The National Blood Service is being sued by 130 people who contracted hepatitis C between 1989 and 1991 because they believe the service was too slow to introduce tests to screen blood products for the virus.

The National Blood Service is being sued by 130 people who contracted hepatitis C between 1989 and 1991 because they believe the service was too slow to introduce tests to screen blood products for the virus.

The service will face the group action in the High Court in October. It was revealed last week that as many as 500,000 people could have hepatitis C (HCV) in Britain. HCV was first identified in 1989. Because the only symptom in the initial stages is tiredness, the illness can remain indetected for many years.
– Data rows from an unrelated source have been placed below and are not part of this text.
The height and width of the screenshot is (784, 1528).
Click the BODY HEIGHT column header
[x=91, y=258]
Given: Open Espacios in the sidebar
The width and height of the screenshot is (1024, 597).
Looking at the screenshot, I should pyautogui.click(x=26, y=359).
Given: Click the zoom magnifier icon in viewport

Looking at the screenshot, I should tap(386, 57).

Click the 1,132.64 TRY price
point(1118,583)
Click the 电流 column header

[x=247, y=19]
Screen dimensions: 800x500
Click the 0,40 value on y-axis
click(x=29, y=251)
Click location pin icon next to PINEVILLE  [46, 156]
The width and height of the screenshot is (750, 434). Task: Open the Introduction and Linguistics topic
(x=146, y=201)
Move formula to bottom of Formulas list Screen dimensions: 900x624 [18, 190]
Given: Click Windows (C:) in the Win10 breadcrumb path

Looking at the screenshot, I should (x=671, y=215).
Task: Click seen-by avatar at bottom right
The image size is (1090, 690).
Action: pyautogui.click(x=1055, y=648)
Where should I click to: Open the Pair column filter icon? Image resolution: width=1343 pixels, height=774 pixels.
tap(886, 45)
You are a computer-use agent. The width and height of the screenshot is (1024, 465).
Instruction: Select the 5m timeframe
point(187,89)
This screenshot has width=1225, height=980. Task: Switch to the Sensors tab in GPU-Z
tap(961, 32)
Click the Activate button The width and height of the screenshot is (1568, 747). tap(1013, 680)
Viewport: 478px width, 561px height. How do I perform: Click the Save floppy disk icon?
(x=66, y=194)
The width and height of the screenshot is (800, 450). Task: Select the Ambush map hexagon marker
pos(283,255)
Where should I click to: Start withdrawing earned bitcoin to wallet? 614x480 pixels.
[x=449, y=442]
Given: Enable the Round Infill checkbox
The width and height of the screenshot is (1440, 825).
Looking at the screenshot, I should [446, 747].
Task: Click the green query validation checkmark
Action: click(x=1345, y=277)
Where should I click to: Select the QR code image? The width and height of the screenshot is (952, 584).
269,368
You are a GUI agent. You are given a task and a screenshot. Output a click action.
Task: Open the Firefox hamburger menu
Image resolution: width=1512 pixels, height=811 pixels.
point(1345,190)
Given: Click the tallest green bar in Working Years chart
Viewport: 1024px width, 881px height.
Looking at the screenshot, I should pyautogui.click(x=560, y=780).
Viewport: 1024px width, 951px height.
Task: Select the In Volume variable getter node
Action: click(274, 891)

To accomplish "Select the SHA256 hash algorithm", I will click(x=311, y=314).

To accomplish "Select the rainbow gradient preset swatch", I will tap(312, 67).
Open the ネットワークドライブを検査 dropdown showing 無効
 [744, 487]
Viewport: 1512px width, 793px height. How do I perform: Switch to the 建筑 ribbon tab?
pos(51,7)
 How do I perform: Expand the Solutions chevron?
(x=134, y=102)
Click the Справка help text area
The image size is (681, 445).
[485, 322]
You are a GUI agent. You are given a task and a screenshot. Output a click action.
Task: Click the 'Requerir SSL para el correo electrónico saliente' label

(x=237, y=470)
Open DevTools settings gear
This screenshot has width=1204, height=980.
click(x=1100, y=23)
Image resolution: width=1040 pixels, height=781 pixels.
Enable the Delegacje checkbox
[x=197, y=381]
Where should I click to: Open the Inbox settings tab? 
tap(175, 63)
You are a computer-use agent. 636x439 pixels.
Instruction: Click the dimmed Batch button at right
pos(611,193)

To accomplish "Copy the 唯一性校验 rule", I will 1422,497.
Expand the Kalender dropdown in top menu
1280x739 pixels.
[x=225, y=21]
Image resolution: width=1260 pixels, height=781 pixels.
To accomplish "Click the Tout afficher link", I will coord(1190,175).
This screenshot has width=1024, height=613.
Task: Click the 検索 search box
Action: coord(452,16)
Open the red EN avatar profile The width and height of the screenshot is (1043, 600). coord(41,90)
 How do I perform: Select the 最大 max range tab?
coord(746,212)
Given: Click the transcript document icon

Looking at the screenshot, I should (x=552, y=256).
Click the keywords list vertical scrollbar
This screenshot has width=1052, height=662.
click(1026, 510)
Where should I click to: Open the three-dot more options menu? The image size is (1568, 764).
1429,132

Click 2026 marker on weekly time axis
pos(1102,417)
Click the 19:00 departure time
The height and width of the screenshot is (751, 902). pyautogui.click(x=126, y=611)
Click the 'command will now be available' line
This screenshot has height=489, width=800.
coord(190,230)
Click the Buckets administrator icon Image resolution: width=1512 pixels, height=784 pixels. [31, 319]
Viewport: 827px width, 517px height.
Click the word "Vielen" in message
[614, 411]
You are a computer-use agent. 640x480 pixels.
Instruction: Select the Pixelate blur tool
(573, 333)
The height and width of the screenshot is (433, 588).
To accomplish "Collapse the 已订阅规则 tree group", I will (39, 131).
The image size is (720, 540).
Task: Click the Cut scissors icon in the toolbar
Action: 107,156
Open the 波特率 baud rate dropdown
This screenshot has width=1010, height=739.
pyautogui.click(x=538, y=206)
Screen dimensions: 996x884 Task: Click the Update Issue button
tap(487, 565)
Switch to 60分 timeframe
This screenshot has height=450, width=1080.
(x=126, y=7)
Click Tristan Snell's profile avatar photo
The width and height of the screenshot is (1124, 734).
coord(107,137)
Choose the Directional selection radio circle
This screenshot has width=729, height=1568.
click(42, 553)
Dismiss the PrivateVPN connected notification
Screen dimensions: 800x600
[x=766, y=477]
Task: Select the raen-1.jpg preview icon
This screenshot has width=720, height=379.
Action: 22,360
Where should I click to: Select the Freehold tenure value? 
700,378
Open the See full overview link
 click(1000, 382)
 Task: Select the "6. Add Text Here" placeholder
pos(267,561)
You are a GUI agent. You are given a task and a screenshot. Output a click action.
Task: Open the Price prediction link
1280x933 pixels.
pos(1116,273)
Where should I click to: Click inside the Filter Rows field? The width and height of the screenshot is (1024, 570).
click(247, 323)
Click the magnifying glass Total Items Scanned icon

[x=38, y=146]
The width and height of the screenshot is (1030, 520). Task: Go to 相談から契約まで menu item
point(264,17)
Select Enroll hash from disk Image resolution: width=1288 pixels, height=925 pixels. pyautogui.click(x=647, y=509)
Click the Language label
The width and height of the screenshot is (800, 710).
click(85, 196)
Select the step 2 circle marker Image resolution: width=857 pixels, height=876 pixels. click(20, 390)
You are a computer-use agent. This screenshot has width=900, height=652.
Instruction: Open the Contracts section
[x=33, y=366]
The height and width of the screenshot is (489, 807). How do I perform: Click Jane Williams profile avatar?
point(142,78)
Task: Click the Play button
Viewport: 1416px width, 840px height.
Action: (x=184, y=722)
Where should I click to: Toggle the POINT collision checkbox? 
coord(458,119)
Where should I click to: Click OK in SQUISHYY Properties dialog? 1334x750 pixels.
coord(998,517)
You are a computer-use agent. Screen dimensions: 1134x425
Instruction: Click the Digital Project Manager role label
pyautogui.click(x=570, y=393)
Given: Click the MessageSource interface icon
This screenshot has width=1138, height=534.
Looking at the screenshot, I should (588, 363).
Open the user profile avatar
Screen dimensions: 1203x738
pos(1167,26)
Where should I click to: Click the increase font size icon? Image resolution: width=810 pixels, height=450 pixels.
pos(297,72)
It is believed to have originated in South-east Asia and was identified by a Briton, Michael Houghton, whose American employer, the Chiron Corporation, began a multi-million dollar project to develop an HCV test for use on blood products. The test was first used by the National Blood Service in September 1991.

Critics say the service was slow to introduce a test. In the US and on mainland Europe a less sophisticated test was introduced before 1991, but the National Blood Service claims it was waiting for an "effective and reliable" test to be developed. A spokesman said yesterday: "Because this is litigation we cannot comment any further until the case is heard."

Paul Saxon, of Dees Mellen in Newcastle, is the leading solicitor representing the 130 people who claim to have been infected through blood transfusions between 1988 (when the Consumer Protection Act came into force) and September 1991 when tests were finally introduced.

The claimants "are essentially claiming compensation because we believe there was an unnecessary delay in introducing tests", Mr Saxon said. He did not reveal how much money his clients were seeking.